McMillon also said inflation is not anything new for the retail titan, and while the U.S. market does not have to fight it that often, other countries where Walmart operates have been fighting inflation year after year. He said the company has lots of weapons in its arsenal to help mitigate the impact to the bottom line. He said the Everyday Low Price (EDLP) model embedded in Walmart’s DNA will serve it well during inflationary and deflationary times.
“We can hold prices down longer and keep them lower given our financial strength,” he told analysts on Tuesday.
SQUISHY MARGINS
Analysts were somewhat mixed on their takeaways from the conference call. Inflation was the biggest elephant in the room and despite Walmart execs upbeat tone, equity markets focused on the gross margin decline, which is deemed to be a broad measure of profitability. Walmart’s consolidated gross profit rate decreased 0.43% in the quarter primarily due to increased supply chain costs, a higher mix of lower margin U.S. fuel business, and a shifting international format mix.
“Margins were a little squishy and will be picked at,” Simeon Gutman, an analyst at Morgan Stanley, said in a note to clients.
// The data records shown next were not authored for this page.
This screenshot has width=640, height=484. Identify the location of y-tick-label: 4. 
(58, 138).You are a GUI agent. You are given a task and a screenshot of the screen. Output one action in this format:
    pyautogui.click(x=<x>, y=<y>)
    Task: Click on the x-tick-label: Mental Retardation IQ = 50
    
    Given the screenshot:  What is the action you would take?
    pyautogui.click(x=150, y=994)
Still, sales “were strong and better than expected.”
Ben Bienvenu, an analyst with Stephens Inc., also said the 24.6% gross margin was lower than expected as well. That said, he added the results in the quarter were impressive and the guidance speaks to Walmart’s ability to manage through a challenging supply chain environment.
“With Walmart U.S. inventory up 11.5% ahead of the holidays, this should help to assuage concerns about the company’s ability to close out the year with strength. We reiterate our ‘buy’ rating for the stock,” he noted. (Stephens does conduct investment banking services for Walmart on occasion and is compensated accordingly.)
Shares of Walmart (NYSE: WMT) fell more than 2.6% in heavy trading by mid-morning Tuesday. Shares were trading at $143 down $3.91 per share with more sellers than buyers for the stock. For the past 52 weeks shares have traded between $126.28 and $153.66.
Analysts were not surprised with the bearish move on the stock given the declining margins and ongoing inflationary pressures. Because historically Walmart has been a winner during inflationary periods, Bienvenu and Gutman remain bullish on the shares long term.
NEWS NUMBERS
• 161 million: The items now available for sale on Walmart Marketplace.
• 3,300: The number of Walmart U.S. stores that offer same-day delivery.
• $1.561 billion: The average daily sales at Walmart around the world during the third quarter.